[[ DATASET RECORDS open ]]

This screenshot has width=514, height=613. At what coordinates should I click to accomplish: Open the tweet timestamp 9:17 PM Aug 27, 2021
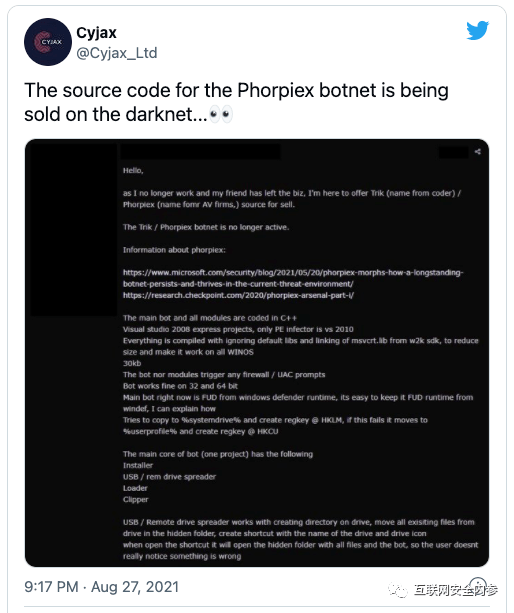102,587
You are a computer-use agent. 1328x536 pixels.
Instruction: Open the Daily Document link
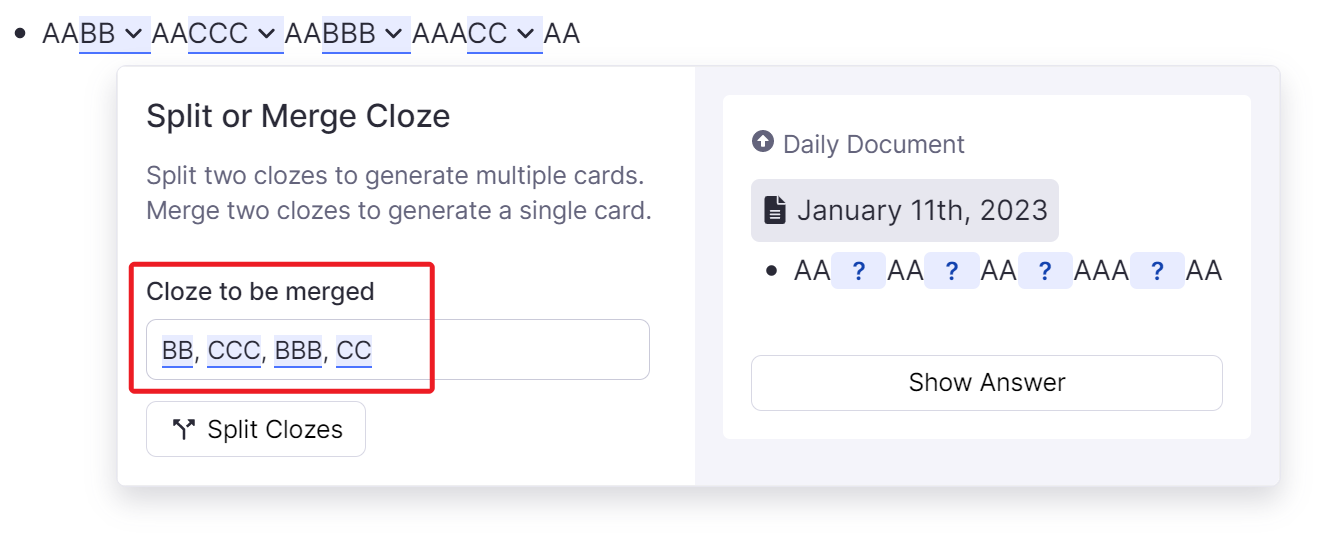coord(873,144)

[[ DATASET RECORDS closed ]]
[[ DATASET RECORDS open ]]

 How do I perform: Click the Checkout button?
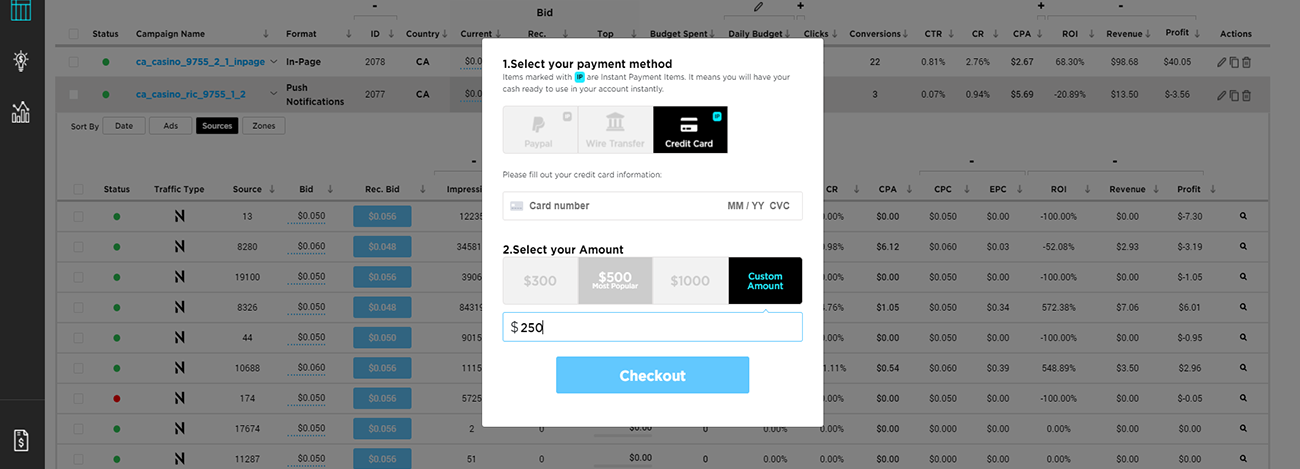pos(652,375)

[[ DATASET RECORDS closed ]]
[[ DATASET RECORDS open ]]

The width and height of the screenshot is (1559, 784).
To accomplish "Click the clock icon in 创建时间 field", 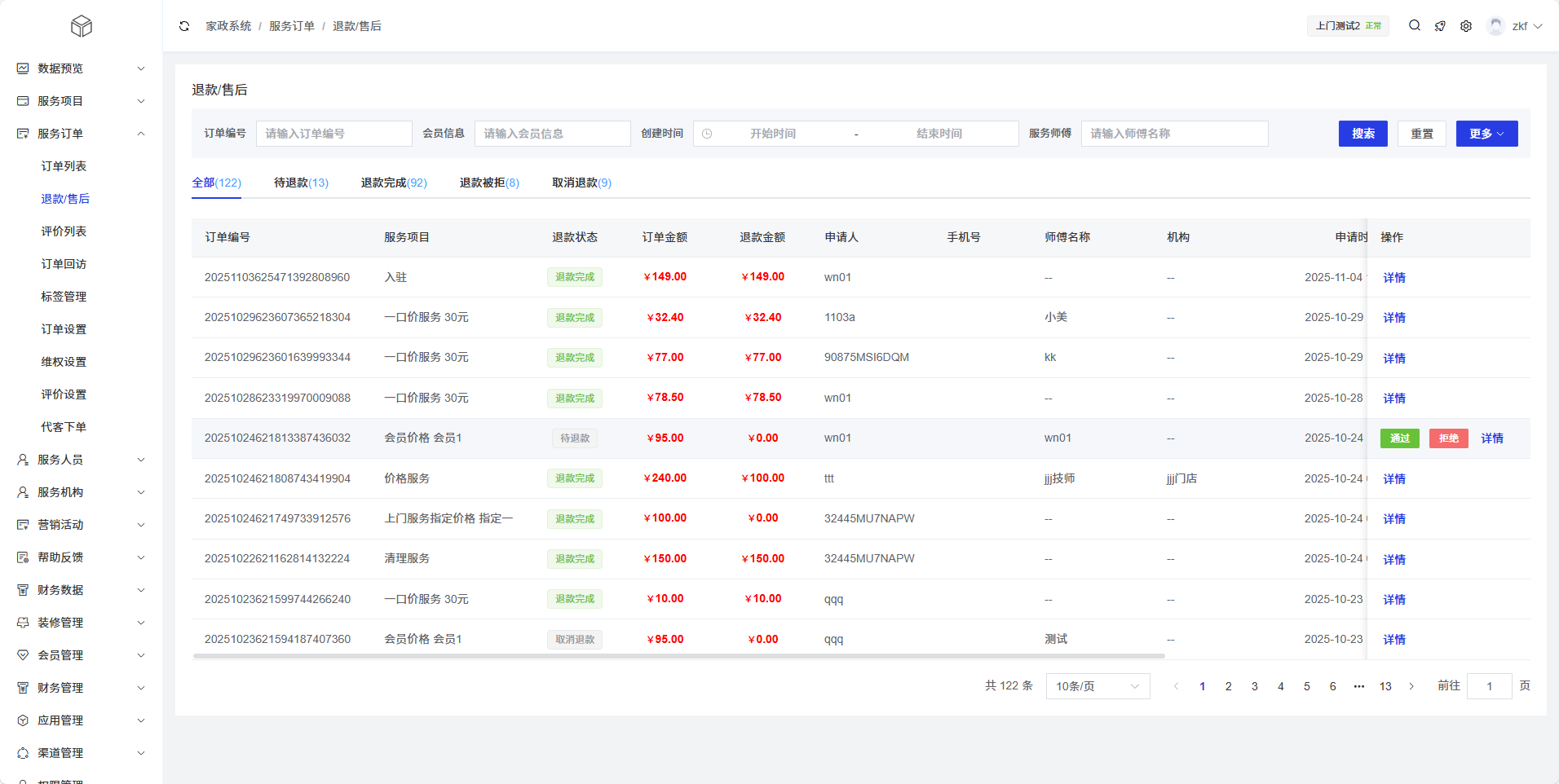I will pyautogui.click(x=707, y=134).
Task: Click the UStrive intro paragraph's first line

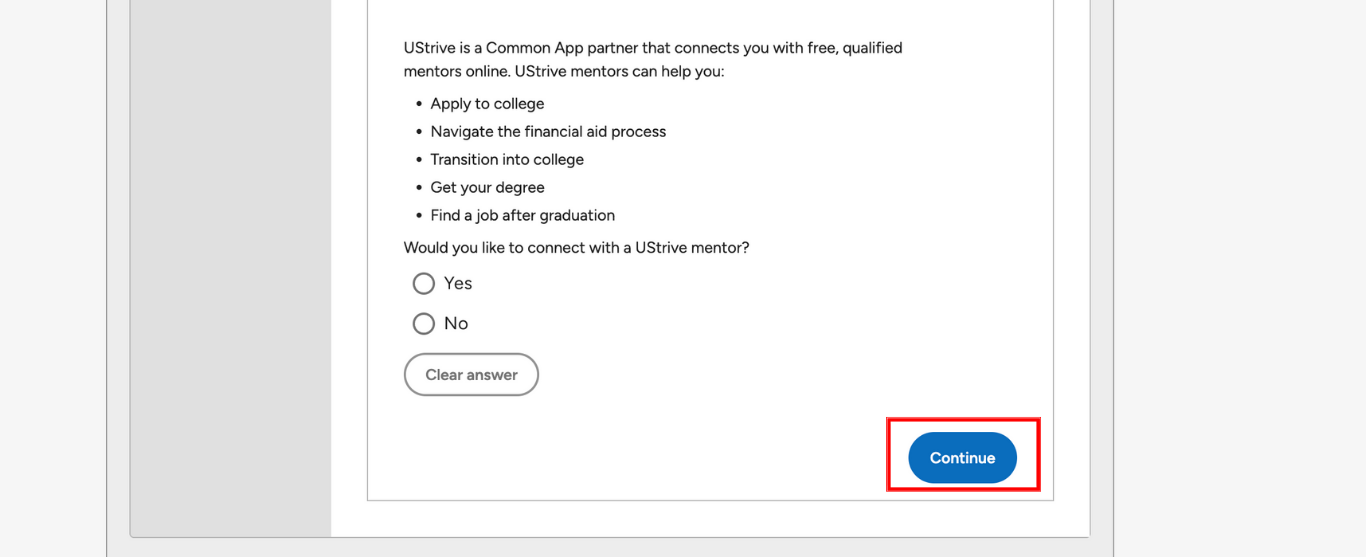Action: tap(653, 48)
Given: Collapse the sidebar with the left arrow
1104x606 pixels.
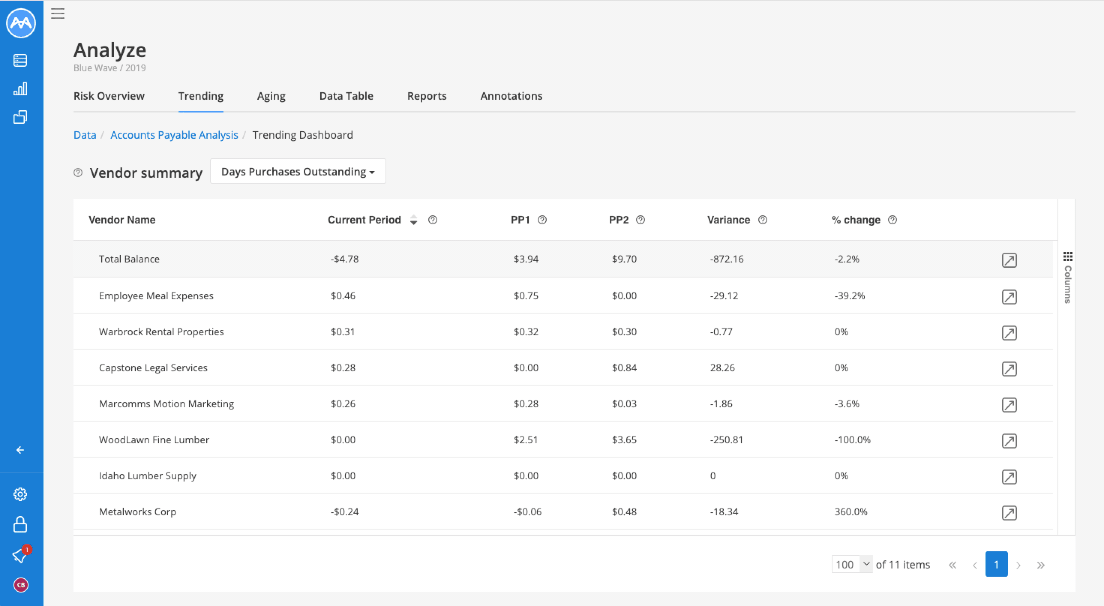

[[ DATASET RECORDS closed ]]

WHAT THIS TASK INVOLVES =>
Everything between and including the line above containing "Task: Click the" and the line containing "1104x606 pixels." should be reproduced exactly, with pictures excluded.

COMPLETED TASK =>
Task: Click the UStrive intro paragraph's first line

Action: tap(653, 48)
Given: Collapse the sidebar with the left arrow
1104x606 pixels.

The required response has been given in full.